Une dernière remarque : la diversité de formats des textes source imposait un inévitable compromis entre une perspective fac-similaire, visant à reproduire au plus près les typographies variées des sources, et une dynamique d’homogénéisation qui réduirait cette diversité à des normes éditoriales cohérentes, étendues à l’ensemble du volume. Sur le plan de la disposition typographique, je me suis, en règle générale, abstenu d’homogénéiser les pratiques qui me paraissaient être le fait de choix éditoriaux singularisants. C’est ainsi que des paramètres tels que la typographie des titres 44(caractères italiques ou romains, parfois petites capitales ou caractères gras) ou tels que la spatialisation des alinéas (disposition des blancs, astérisques ou autres signes de séparation) ont été conservés autant que possible. J’ai en revanche homogénéisé certains aspects de la mise en page des textes source qui m’ont semblé relever davantage d’une pratique par défaut que d’un geste singularisant – cette évaluation restant évidemment largement subjective et sujette à discussion. Dans cette perspective, j’ai appliqué à l’ensemble des textes certains des critères, tels que le retrait de la première ligne d’un alinéa ou l’accentuation des majuscules.

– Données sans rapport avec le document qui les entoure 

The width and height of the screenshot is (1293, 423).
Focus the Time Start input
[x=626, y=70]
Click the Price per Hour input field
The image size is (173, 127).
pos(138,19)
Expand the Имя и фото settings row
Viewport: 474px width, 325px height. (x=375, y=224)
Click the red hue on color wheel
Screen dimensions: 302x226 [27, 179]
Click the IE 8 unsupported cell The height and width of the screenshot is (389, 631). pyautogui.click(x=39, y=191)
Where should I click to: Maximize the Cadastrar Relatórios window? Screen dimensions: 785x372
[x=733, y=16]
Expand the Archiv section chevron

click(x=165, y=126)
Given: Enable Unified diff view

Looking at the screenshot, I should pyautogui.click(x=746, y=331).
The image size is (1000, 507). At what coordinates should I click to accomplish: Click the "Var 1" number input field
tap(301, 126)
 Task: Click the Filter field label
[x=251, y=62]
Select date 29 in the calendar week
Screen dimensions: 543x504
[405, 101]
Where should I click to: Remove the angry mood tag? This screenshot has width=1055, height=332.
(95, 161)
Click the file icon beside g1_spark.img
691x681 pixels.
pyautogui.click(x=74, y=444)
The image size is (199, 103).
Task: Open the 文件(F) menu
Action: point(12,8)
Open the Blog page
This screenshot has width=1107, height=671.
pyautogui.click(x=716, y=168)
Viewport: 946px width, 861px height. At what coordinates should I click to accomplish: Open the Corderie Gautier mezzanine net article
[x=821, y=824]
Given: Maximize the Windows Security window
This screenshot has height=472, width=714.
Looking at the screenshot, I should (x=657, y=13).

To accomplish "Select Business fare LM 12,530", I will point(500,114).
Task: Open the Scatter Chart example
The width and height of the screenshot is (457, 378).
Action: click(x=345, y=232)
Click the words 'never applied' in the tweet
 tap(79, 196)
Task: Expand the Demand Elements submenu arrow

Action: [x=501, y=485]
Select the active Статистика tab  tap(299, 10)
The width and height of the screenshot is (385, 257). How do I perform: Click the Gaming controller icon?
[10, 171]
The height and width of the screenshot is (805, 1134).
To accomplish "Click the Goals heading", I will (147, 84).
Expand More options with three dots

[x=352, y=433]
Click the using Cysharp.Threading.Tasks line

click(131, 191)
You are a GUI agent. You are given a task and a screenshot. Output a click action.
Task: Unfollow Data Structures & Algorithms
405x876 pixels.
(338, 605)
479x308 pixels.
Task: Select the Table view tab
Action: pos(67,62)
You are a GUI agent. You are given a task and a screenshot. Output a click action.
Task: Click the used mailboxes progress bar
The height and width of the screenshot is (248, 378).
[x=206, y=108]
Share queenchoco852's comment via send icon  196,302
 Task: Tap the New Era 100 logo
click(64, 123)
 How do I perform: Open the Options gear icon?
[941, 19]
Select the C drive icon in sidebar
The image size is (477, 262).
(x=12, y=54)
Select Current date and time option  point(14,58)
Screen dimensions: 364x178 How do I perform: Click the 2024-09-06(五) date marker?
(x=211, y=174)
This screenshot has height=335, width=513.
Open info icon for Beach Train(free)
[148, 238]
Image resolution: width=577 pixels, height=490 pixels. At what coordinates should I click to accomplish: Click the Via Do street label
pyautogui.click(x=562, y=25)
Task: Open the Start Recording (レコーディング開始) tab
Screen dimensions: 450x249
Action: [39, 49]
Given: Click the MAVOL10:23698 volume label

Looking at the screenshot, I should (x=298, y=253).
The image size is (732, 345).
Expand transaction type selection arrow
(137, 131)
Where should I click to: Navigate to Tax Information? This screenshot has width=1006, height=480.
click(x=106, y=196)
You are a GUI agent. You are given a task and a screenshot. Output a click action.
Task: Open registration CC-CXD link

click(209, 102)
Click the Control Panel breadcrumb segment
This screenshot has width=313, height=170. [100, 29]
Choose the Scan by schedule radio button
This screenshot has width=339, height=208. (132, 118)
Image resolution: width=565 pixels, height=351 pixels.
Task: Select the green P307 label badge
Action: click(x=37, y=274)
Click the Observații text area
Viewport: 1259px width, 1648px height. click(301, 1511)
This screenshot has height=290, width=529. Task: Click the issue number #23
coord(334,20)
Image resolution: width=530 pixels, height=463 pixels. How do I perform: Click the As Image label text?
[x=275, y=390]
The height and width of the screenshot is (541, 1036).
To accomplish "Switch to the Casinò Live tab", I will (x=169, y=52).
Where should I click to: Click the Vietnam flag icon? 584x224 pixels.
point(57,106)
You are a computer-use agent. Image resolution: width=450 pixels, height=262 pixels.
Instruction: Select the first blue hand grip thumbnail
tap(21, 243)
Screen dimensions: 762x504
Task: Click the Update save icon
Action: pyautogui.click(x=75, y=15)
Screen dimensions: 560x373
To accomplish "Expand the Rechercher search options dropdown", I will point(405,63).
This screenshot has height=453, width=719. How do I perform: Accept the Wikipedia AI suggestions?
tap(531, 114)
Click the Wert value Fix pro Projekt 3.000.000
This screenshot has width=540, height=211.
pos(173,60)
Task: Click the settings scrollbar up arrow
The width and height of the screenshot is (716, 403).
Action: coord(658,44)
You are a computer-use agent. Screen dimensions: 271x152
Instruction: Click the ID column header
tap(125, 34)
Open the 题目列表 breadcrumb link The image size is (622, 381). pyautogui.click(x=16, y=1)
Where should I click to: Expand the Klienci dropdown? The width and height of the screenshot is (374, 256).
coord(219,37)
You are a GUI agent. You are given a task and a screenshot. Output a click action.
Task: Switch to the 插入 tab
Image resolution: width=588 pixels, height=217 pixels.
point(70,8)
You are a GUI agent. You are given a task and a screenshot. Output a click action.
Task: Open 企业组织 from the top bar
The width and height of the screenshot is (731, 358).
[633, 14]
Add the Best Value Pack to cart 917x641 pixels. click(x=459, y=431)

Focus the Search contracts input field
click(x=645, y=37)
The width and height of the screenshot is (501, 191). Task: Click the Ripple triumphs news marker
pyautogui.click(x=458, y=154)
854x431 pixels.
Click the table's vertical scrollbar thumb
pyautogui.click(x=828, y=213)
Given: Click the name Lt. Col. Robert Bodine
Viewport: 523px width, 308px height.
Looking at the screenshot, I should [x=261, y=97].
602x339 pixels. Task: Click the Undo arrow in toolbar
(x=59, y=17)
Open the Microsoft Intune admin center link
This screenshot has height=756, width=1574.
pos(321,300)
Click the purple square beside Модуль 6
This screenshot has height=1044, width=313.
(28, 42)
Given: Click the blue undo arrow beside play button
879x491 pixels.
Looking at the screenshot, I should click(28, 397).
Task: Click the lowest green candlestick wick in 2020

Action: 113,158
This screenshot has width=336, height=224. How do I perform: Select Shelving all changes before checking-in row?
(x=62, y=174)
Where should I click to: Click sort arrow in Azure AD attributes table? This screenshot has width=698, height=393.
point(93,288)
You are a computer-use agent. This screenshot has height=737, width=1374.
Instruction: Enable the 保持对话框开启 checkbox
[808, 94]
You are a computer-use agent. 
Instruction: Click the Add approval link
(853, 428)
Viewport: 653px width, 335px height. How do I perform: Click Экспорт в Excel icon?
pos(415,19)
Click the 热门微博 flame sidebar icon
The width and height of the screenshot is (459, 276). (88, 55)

Par ailleurs, si les textes de Régnier édités en volume sont en général quasiment exempts d’erreurs ou de coquilles, il s’en faut de beaucoup qu’on puisse en dire autant de tous les articles de revues, notamment de ceux qui ont été publiés dans les petites revues de la fin du xixe siècle. Le parti que j’ai adopté sur ce plan a consisté à intervenir aussi peu que possible sur l’état du texte présenté dans la source reproduite. Je me suis borné à corriger, sans les signaler, un certain nombre de coquilles insignifiantes ; j’ai parfois conservé des formes erronées en les rectifiant dans une note ; parfois, j’ai ajouté entre crochets un élément manifestement manquant ; mais dans la plupart des cas, j’ai simplement choisi de reproduire le texte source tel quel. On doit à ce choix quelques noms propres estropiés, quelques choix orthographiques ou typographiques peu canoniques, et surtout un usage de la virgule singulièrement flottant. Je me suis abstenu de marquer tous ces écarts par des « sic », limitant ce désaveu explicite aux citations que je prends moi-même en charge dans les notes, et à quelques rares cas vraiment ambigus4.
Mais toutes ces considérations portent sur des éléments de détail dont ni la nature ni la fréquence ne sont propres à entraver une lecture fluide : en dépit de ces quelques virgules intempestives, la plume de Régnier est généralement des plus élégantes.
Il est donc temps, à présent, de la laisser déployer ses attraits.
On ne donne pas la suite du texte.